**TASK DETAILS**
Report the count of lines holding "como" in the records, with no other words.

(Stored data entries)

※

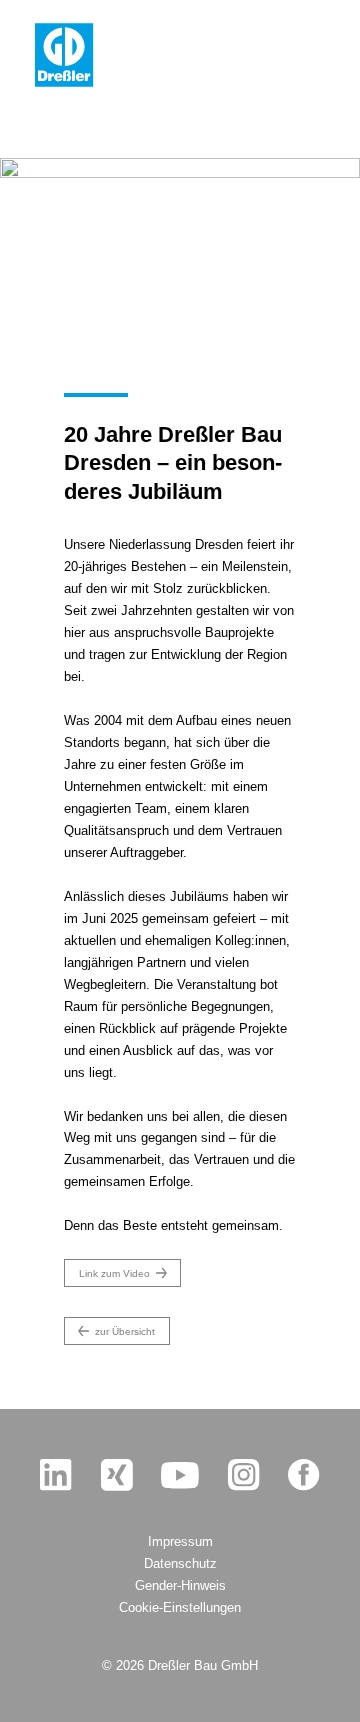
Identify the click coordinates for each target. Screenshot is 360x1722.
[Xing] (117, 1475)
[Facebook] (304, 1475)
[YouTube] (180, 1474)
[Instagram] (244, 1475)
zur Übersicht (125, 1331)
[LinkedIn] (56, 1475)
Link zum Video (114, 1273)
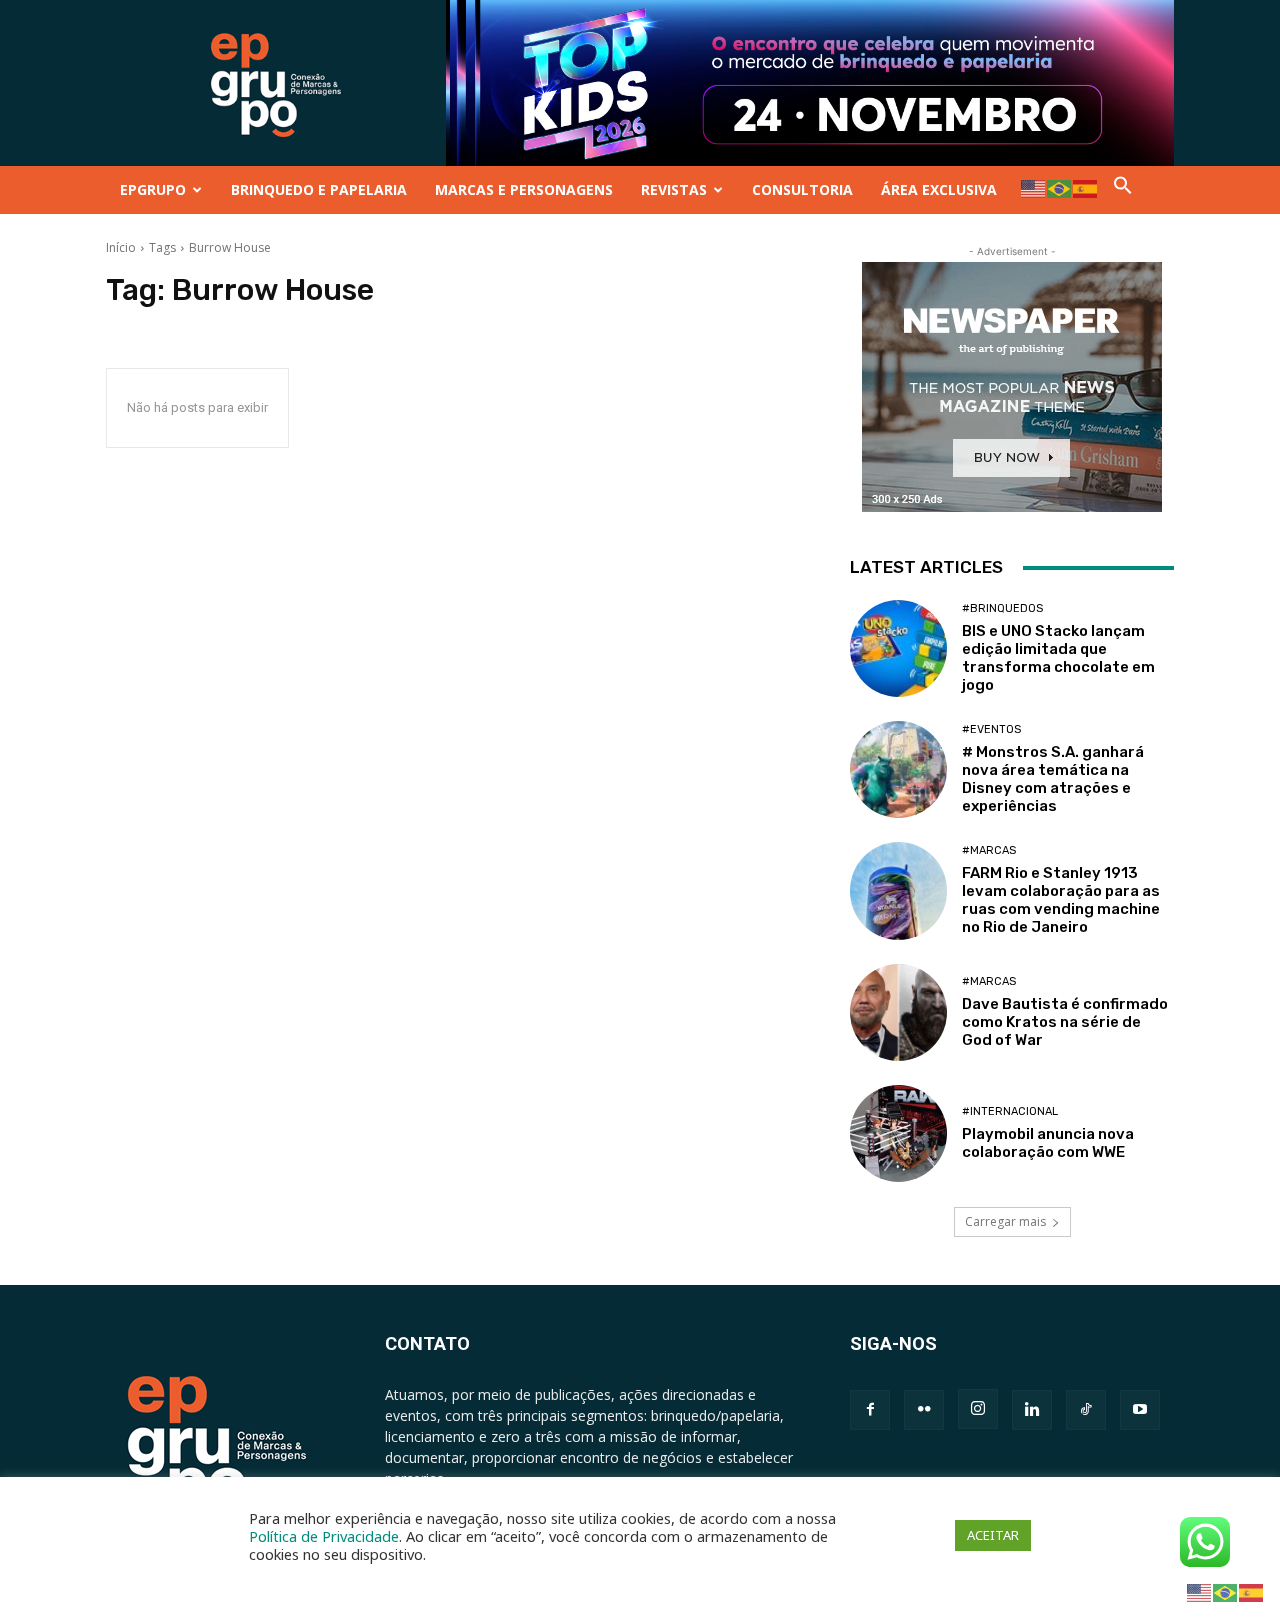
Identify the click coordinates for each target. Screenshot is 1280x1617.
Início (121, 247)
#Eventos (991, 729)
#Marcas (989, 850)
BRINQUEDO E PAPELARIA (319, 189)
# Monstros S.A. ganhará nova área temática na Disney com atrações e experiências (1053, 779)
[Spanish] (1086, 187)
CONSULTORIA (802, 189)
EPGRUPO (153, 189)
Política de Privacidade (324, 1536)
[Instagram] (978, 1409)
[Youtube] (1140, 1410)
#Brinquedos (1002, 608)
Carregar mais (1005, 1221)
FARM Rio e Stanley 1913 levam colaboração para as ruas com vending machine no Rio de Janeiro (1061, 900)
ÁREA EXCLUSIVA (939, 189)
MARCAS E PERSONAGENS (524, 189)
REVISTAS (674, 189)
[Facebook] (870, 1410)
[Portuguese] (1060, 187)
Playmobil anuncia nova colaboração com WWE (1048, 1143)
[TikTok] (1086, 1410)
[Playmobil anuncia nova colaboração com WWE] (898, 1133)
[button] (1123, 189)
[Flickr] (924, 1410)
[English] (1034, 187)
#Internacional (1010, 1111)
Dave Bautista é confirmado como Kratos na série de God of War (1065, 1022)
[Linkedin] (1032, 1410)
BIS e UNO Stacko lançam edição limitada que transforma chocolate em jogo (1058, 658)
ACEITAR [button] (993, 1535)
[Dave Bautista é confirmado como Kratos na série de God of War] (898, 1012)
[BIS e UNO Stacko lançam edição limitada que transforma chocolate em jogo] (898, 648)
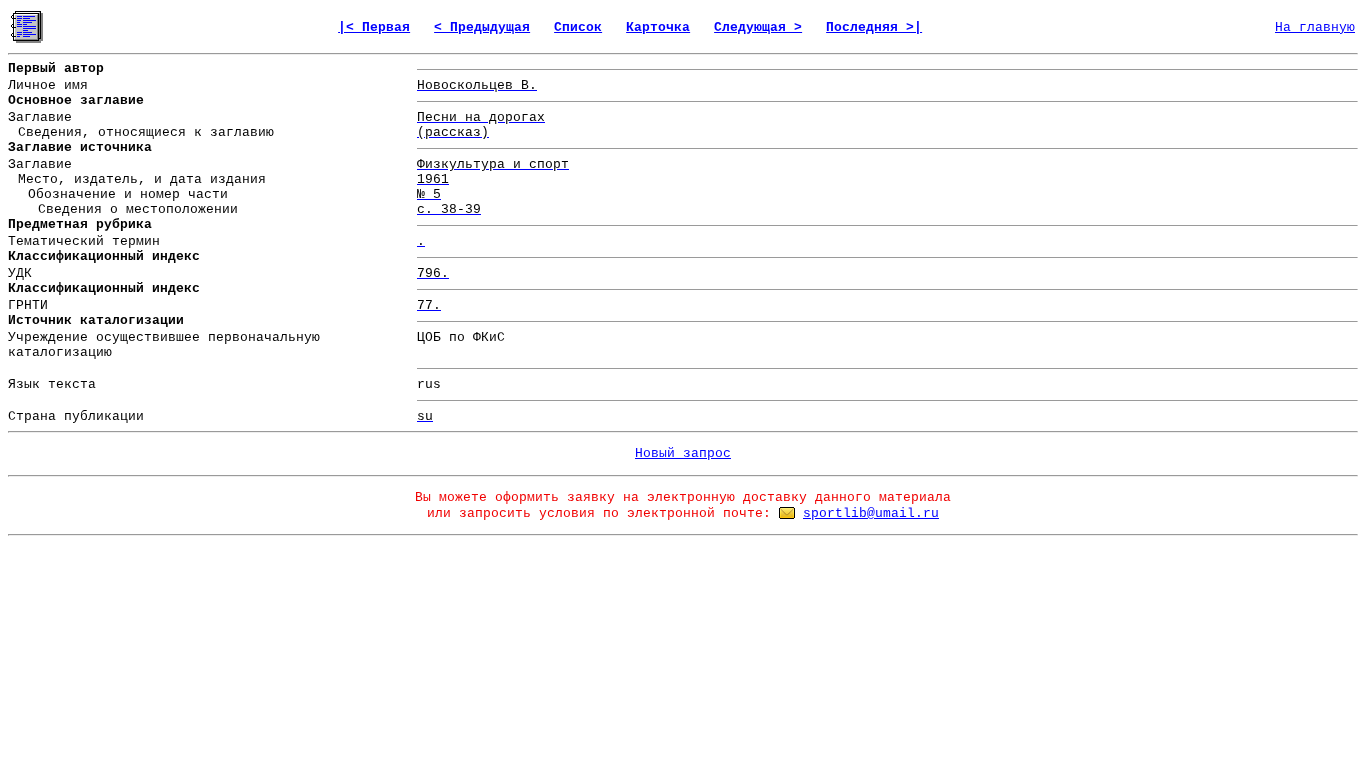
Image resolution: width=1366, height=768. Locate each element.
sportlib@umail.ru (871, 513)
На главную (1315, 27)
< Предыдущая (482, 27)
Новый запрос (683, 453)
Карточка (658, 27)
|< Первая (374, 27)
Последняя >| (874, 27)
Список (578, 27)
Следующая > (758, 27)
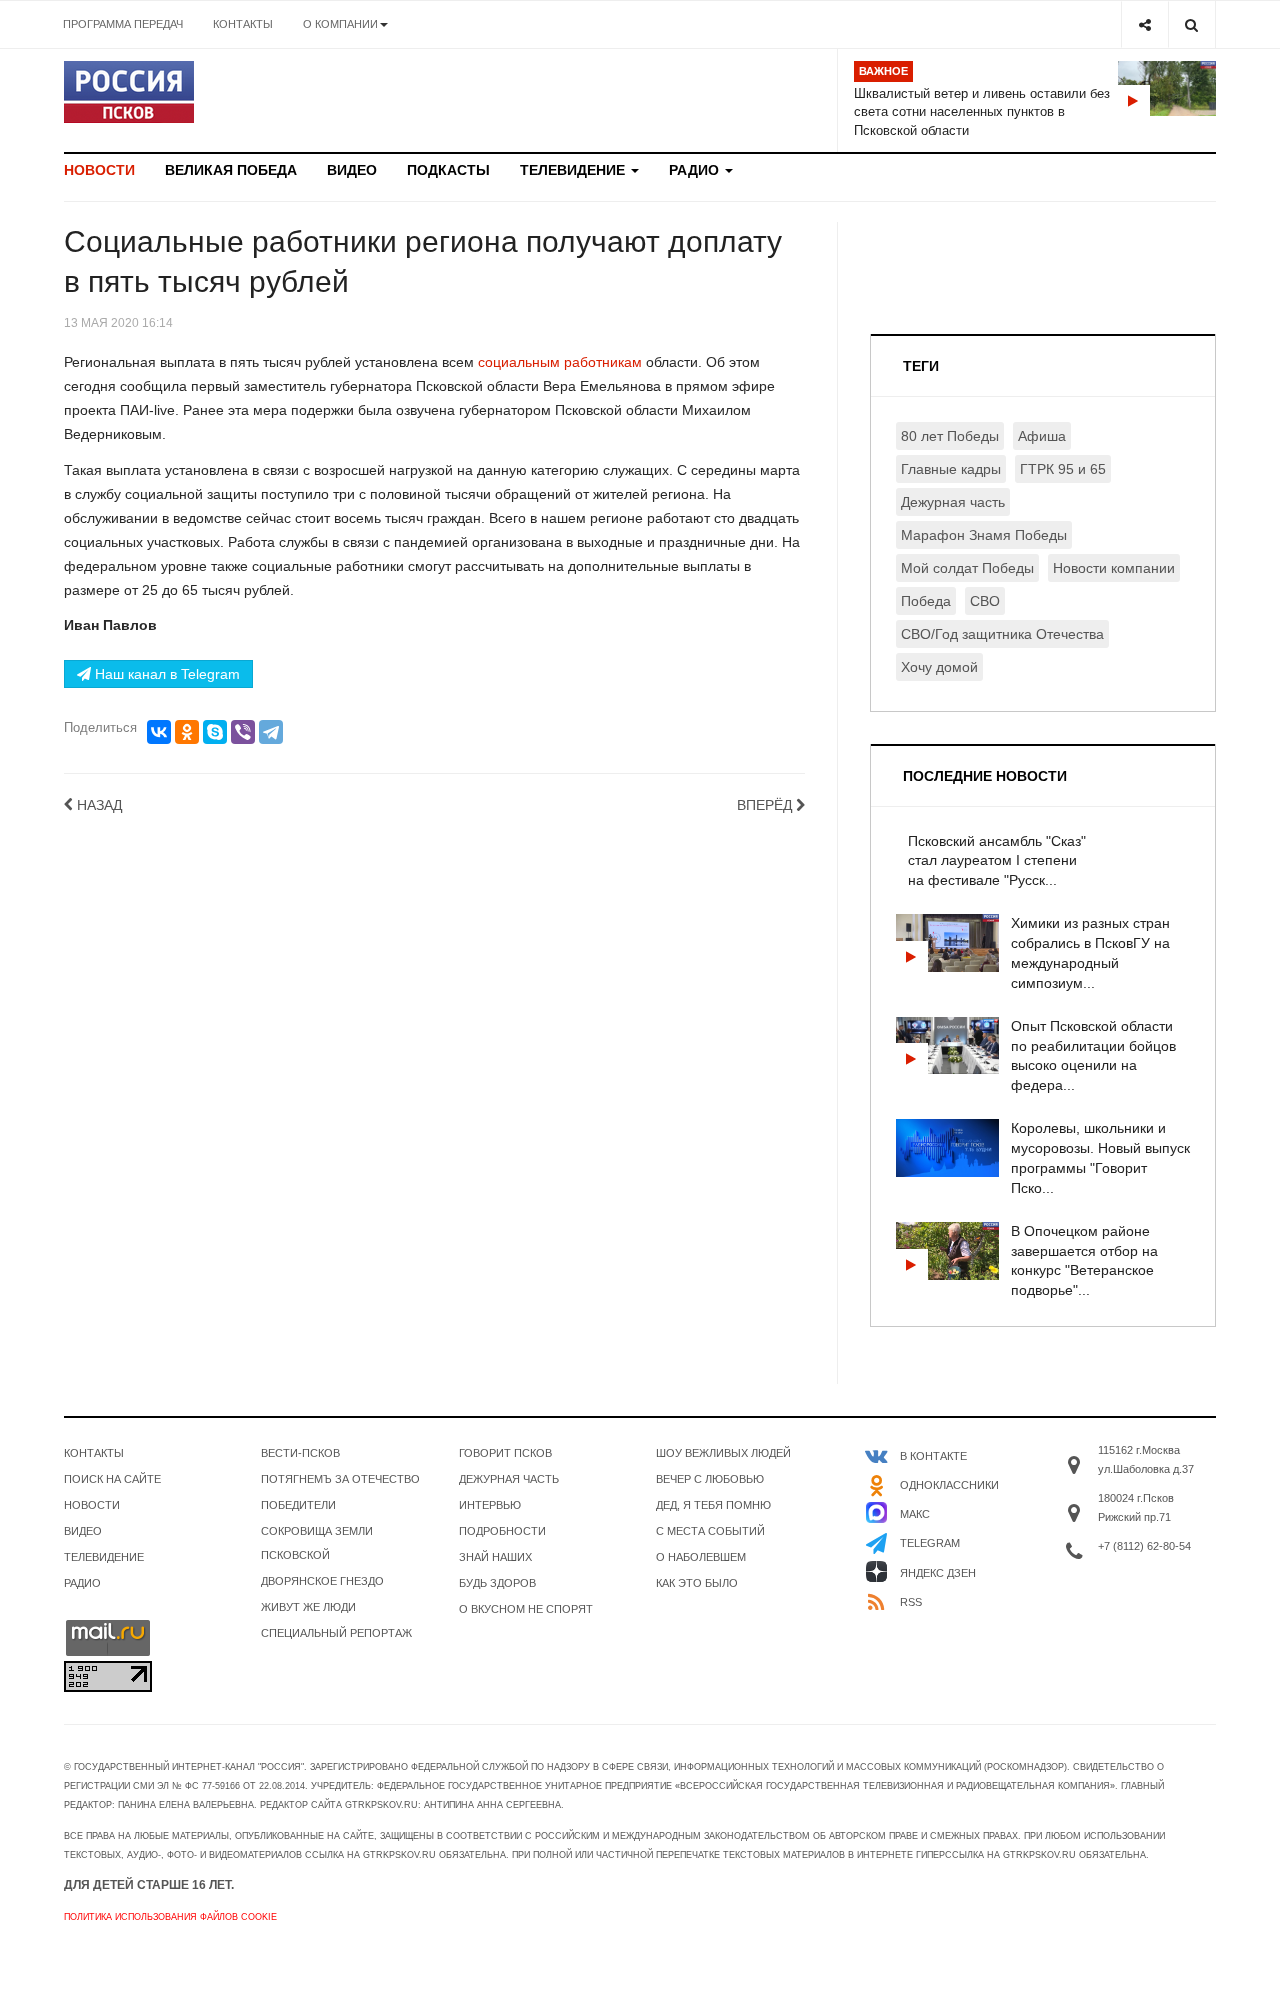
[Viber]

※

**RESPONSE TO THIS TASK**
2